登山の一形態である、山と山を繋いで歩く縦走登山。高所の稜線から、低山で名もなきピークを歩くなど、縦走登山といっても多様な魅力と楽しみ方があります。
今回は標高1,000m前後の稜線、丹沢の鍋割山稜に位置する隠れた名峰、小丸へ登るコースをご紹介します。
小丸とは
神奈川県に位置する丹沢山域において、表丹沢エリアに属する鍋割山と塔ノ岳を結ぶ鍋割山稜。その間に位置するのが小丸(こまる)です。
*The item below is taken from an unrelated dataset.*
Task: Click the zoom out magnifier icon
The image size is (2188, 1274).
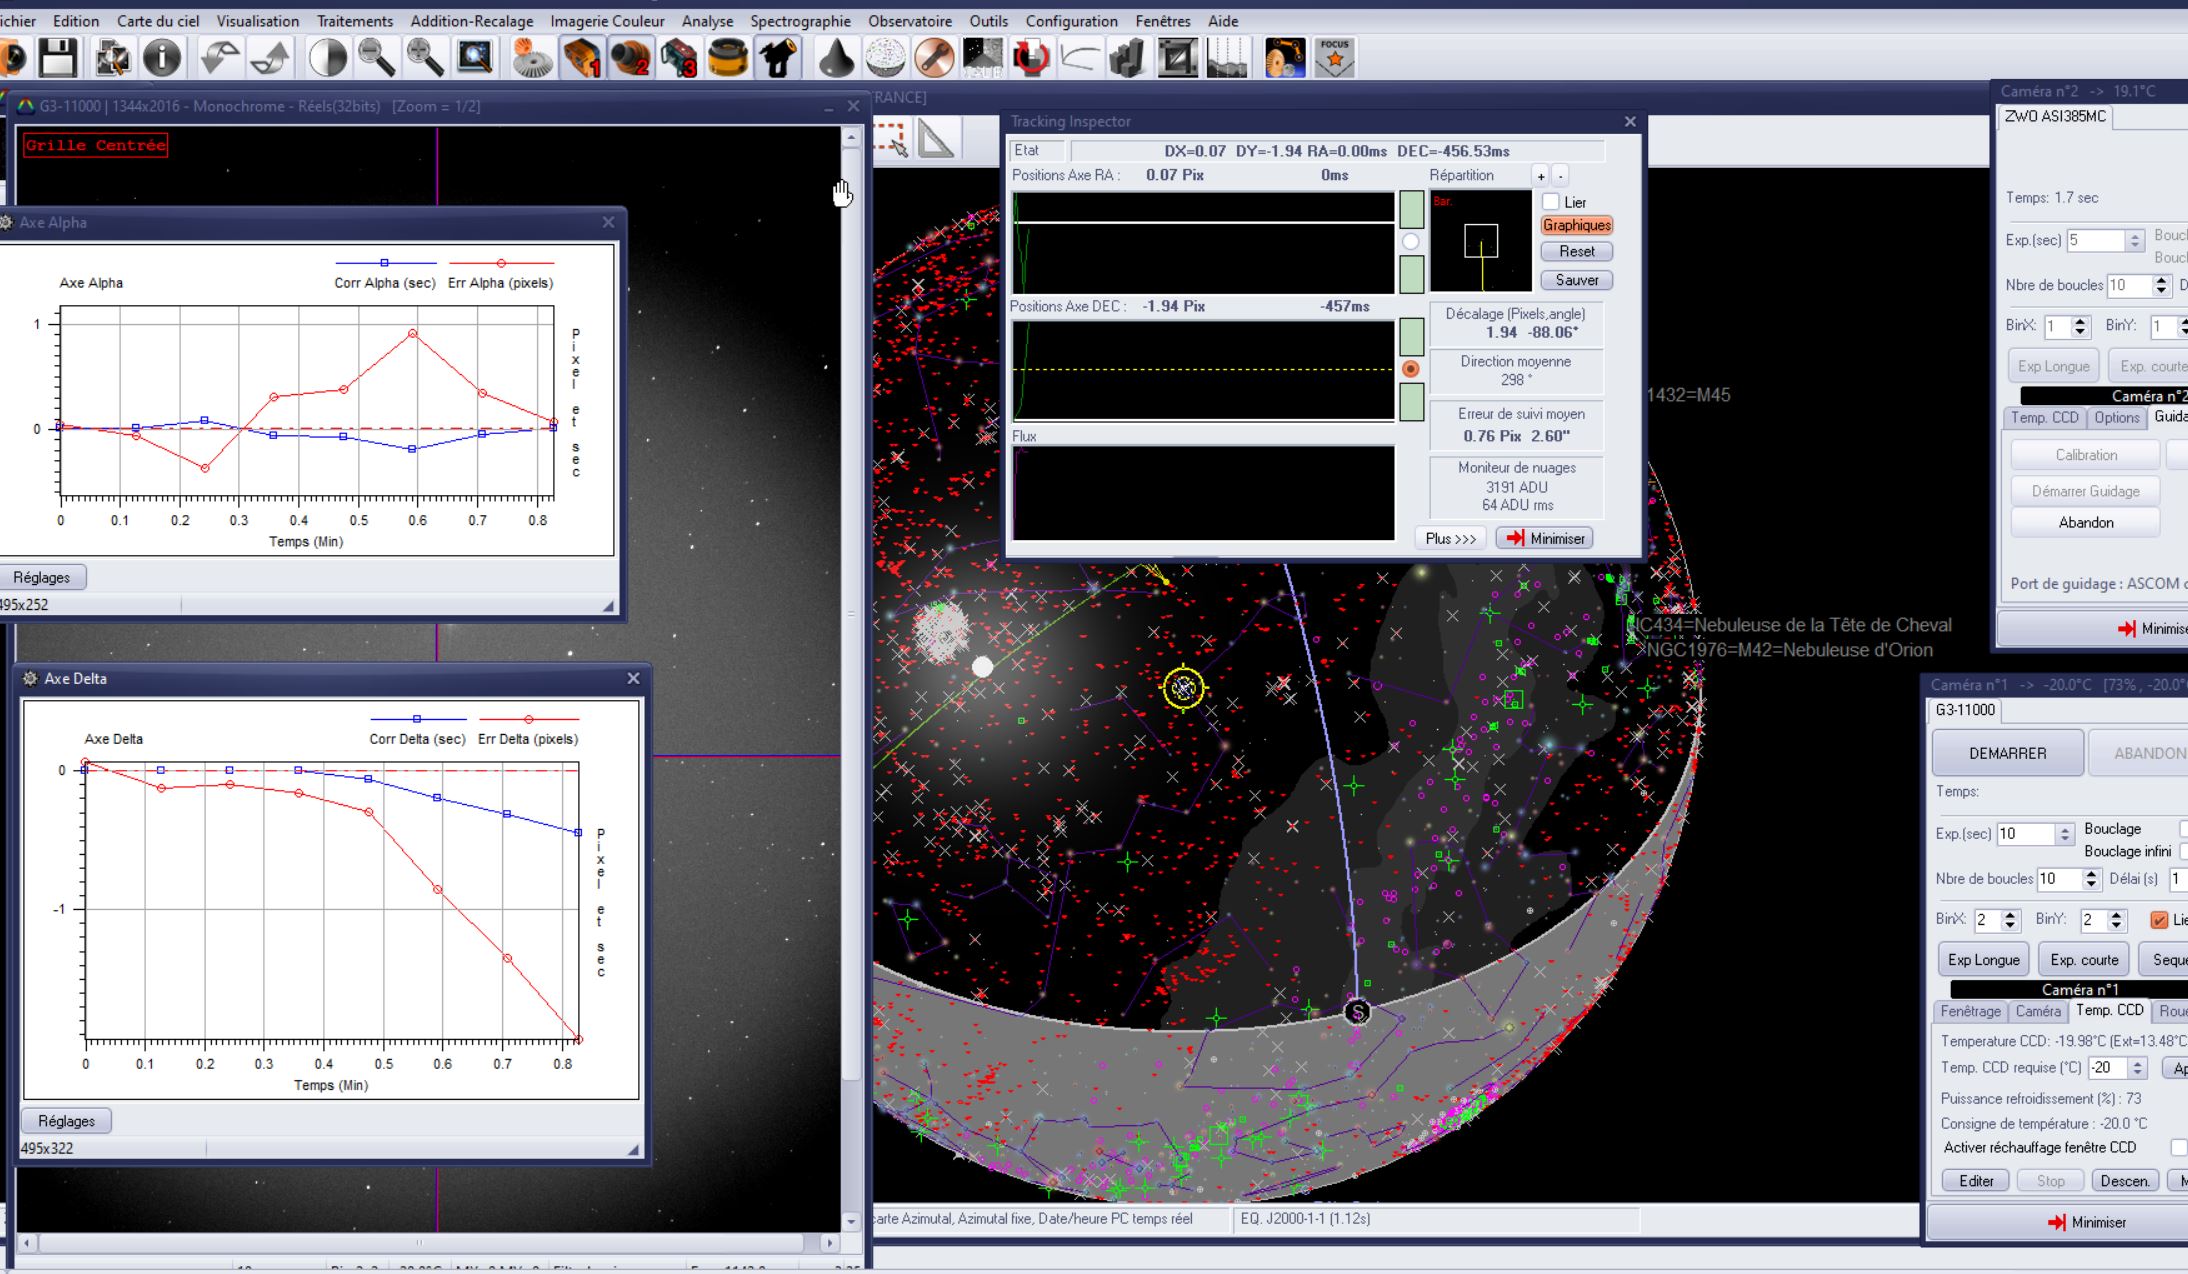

標高は1,341m、秦野市と山北町の境にある静かなピークで、気づかなければすぐに通り過ぎてしまうほどです。
小丸は単体で登ることは少なく、鍋割山とセットで登ったり、鍋割山〜塔ノ岳の縦走時に通り過ぎることが多い山ですが、何度か小丸を訪れている筆者としては、山頂とその周辺は丹沢の魅力がまとまっているおすすめのピークです。
小丸がある鍋割山陵は、丹沢の原生林を現在に残す稜線で、不揃いに佇む樹木が植林帯とは異なる丹沢ならではの世界を作り出し、その名を冠した小丸尾根を登りきれば、南面の街並みや山々を望める眺望に優れたスポットがあります。
通り過ぎるだけではもったいない名峰、それが小丸です。
今回のおすすめコース
鍋割山・檜岳などの山々に続く登山口である松田町の寄(やどりき)をスタート、鍋割山を登頂して小丸へと至る稜線を歩くコースをご紹介します。
小丸のみを目指すコースもありますが、鍋割山稜の美しさを体感できるので、鍋割山から続くコースとしています。
小丸を過ぎたら小丸尾根を降り、林道を通って表丹沢の玄関口のひとつ、大倉でゴールとなります。
本コースは柔軟性に富んだ計画が可能で、寄から小丸まで登った後、そのまま塔ノ岳を目指して下山しても良し、来た道を戻って安全に降りたり、経験者の方ならバリエーションルートで周回するなど、経験や状況に合わせた行動ができます。
アクセスとトイレ
登山口へは小田急線新松田駅・JR御殿場線松田駅より寄行きのバスに乗り、終点の寄で下車します。
周辺施設でトイレを借りることができ、鍋割山にもトイレが設置されています。
行程
コースタイム | 体力レベル | 技術レベル |
7時間45分 | ★★★✩ | ★★✩✩ |
寄をスタートします
登山道へ向かう途中は里山の好展望です
登山道に入ります
途中の櫟山
道は続きます
大倉方面と合流する後沢乗越
急登になり、息を整えながら登ります
ゼェハァ言いながら登っていると、鍋割山山頂に飛び出します
ちょっと休憩
鍋割山稜を歩きます
この原生林がお気に入り
目的地の小丸。眺望はなく標識があるのみです。ここで原生林に囲まれて休むのも良いですが、小丸尾根付近まで行きます
小丸尾根への分岐点からの眺望。麓の街並みから山々まで見渡せます。この近くで一休みして、小丸尾根を降ります
小丸尾根をひたすら下ります
小丸尾根分岐に降りました。ここから大倉を目指します
林道を歩きます
大倉に到着です。荷物を整えてバスに乗り込みます
小丸を登って丹沢の魅力を体感しよう
丹沢の人気エリア、表丹沢に位置するマイナーな山、小丸。塔ノ岳と鍋割山に挟まれその名はあまり知られていませんが、稜線を縦走しながら原生林・付近からの眺望を堪能できる登山が楽しめる隠れた名峰です。
柔軟な登山計画で経験やパーティに応じたコースで歩けるので、一度ならず何度でも訪れることができるのも魅力です。
小丸に登って、静かな丹沢の世界と低山の稜線歩きをぜひ楽しんでください。